Instructions for the task
From the material that follows, please give the number of lines containing the string "computer", and that number alone.

Records for the exercise
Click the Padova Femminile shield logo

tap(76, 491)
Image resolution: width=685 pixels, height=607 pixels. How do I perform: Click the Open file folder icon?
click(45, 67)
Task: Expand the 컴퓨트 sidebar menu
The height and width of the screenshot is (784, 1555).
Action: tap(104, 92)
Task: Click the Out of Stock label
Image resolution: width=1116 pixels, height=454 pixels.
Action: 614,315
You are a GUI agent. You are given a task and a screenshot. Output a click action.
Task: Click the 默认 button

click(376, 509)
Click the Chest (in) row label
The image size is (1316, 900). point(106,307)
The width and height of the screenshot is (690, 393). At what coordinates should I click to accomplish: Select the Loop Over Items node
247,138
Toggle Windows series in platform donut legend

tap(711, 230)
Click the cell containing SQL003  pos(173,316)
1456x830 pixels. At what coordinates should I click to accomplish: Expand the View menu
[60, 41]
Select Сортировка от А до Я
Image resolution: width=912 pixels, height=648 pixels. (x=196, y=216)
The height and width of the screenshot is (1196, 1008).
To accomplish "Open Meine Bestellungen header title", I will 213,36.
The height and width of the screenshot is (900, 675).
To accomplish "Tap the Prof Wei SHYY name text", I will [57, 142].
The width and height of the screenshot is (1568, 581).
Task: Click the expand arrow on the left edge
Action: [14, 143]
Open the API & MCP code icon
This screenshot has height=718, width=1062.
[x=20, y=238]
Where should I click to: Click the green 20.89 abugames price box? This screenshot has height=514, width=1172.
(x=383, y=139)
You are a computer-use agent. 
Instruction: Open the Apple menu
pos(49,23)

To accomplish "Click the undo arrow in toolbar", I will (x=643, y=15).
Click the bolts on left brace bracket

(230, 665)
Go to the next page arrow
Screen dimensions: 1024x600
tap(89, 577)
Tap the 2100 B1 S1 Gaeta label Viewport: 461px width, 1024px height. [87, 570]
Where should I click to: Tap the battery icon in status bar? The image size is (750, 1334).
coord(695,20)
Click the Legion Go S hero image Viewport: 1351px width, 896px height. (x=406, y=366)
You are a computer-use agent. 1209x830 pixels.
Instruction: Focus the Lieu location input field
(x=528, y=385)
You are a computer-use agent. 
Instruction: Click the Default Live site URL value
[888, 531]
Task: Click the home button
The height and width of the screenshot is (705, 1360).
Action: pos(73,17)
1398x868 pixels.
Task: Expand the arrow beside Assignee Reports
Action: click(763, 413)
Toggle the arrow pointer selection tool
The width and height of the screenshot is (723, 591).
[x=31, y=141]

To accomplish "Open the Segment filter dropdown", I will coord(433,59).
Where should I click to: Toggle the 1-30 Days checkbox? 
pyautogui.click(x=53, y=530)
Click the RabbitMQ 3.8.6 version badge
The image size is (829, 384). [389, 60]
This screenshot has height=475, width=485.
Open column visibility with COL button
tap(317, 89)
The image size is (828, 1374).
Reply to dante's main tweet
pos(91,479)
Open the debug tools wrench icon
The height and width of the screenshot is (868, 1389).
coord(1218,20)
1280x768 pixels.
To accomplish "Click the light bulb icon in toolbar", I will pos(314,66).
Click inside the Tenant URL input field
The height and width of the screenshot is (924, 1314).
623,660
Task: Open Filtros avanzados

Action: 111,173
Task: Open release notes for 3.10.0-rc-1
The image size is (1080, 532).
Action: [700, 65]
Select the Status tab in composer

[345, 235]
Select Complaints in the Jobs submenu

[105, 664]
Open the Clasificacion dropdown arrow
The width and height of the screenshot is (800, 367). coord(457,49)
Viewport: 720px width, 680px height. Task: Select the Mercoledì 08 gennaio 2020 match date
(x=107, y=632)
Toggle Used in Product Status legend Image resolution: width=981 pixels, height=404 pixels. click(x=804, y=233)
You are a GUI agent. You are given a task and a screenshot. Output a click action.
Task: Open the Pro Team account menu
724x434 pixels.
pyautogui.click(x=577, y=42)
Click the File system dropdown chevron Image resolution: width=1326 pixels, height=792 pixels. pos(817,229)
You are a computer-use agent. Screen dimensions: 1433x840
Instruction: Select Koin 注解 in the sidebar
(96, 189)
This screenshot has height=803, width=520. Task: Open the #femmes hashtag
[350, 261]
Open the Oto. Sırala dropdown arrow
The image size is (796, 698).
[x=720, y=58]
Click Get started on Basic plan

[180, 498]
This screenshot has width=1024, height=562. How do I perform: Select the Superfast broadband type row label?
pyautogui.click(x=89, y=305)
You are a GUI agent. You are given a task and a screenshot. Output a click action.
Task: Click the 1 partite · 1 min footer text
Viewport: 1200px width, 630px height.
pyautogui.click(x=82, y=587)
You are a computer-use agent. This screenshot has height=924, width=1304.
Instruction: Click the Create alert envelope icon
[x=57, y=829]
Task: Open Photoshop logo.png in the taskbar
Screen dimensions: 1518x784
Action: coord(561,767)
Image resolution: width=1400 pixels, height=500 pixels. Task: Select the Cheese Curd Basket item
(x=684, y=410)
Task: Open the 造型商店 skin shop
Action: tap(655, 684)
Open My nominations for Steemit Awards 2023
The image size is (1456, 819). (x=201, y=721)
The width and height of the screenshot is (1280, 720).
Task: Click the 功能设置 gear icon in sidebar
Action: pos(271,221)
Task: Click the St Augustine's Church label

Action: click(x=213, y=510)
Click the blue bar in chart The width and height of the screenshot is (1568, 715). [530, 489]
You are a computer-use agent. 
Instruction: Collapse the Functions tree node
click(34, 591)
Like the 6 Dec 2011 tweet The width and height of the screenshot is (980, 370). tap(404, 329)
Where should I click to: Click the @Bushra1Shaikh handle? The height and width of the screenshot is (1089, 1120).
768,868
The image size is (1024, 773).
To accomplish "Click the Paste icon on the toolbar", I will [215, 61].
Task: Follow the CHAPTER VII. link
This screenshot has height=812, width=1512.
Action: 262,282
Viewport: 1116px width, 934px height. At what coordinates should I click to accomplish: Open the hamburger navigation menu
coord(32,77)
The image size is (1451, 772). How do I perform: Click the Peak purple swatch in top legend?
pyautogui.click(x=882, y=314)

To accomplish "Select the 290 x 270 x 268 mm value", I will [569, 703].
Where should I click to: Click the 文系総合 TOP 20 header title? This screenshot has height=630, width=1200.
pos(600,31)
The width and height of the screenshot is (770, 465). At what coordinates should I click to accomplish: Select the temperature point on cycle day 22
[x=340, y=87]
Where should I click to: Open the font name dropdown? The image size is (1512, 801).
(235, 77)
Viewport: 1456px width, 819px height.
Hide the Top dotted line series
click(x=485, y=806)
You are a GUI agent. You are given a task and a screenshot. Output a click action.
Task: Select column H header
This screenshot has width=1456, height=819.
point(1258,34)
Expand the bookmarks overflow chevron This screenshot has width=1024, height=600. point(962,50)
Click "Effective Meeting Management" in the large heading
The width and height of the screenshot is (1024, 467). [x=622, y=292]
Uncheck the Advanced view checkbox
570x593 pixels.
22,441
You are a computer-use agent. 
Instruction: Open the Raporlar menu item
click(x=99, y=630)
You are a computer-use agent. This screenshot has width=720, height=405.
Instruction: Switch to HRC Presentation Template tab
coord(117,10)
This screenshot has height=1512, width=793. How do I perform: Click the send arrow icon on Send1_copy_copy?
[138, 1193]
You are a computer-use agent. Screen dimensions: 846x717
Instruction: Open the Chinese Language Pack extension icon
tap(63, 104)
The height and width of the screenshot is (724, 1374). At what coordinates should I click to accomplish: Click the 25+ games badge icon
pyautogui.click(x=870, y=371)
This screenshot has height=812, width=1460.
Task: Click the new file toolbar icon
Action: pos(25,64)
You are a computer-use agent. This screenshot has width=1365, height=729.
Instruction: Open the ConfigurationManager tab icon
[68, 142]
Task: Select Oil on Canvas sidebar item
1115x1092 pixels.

Answer to the problem
10